If you came here for answers to these questions, I apologize. I don’t have them yet.


I was initially angry at the hunter for being in the woods. Angry that I was afraid for my safety. Angry that my peaceful hike was being overshadowed by fear. Equally, I bet the hunter was frustrated to see me and my galloping dog. But ultimately the choice was mine whether to stay or go, just as the choice was his.


But how do we “let live” those people who want to hurt others, who want to repress and confine? How do we battle hate and cruelty and just plain meanness?


I think the answer is that we don't. We don't rail against. Because that is like shouting into the wind. Futile, unheard, exhausting. We don't battle. Because why would we go to war if what we seek is peace?

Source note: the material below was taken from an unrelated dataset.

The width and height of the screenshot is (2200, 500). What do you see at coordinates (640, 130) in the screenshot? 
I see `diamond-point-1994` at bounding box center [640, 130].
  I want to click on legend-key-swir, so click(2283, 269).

A couple of years ago I would have abandoned my hike, slammed my car door, written a strongly worded letter to who knows who about how there shouldn’t be hunting at the preserve. I would have been sure it was my right, and not the hunter’s, to be there on those trails.


Though I probably won’t return there until after hunting season (that was a lot to work through on a hike), I’m glad I stayed, glad I trusted the space of the woods, the intentions of the hunter and the laws that protect both of us. I'm glad I had the experience of a peaceful co-existence.


I didn’t see him again and, obviously, my dog and I are safe. The whole thing left me wondering: what if there is a perfect balance I can’t always see? What if we all have an equal right to be?


Because choosing to fight against things I don’t want, don't like or don't believe is a costly choice. There is no end to the list. My work would never be done; my energy would be wasted, my misery ensured. I would spend my life policing the world, eating up my precious time here and changing very little.


I believe my greatest power comes from being sound in myself and in my own life - living well, living intentionally, living with a true caring for other people and the planet. It doesn’t mean not speaking up. It doesn’t mean never disagreeing.


It means my strength is not in what I say but in who I am.


quote by Ralph Waldo Emerson: "What you do speaks so loudly that I cannot hear what you say."

I like the freedom of not needing to be right, of not arguing about worthiness or deservability. I like the way it feels to live my life in the way that feels best to me and not be afraid of other people’s choices, criticisms or, yes, even their firearms. I like knowing that I get to choose how affected or unaffected I am by other people. That, to me, is true freedom.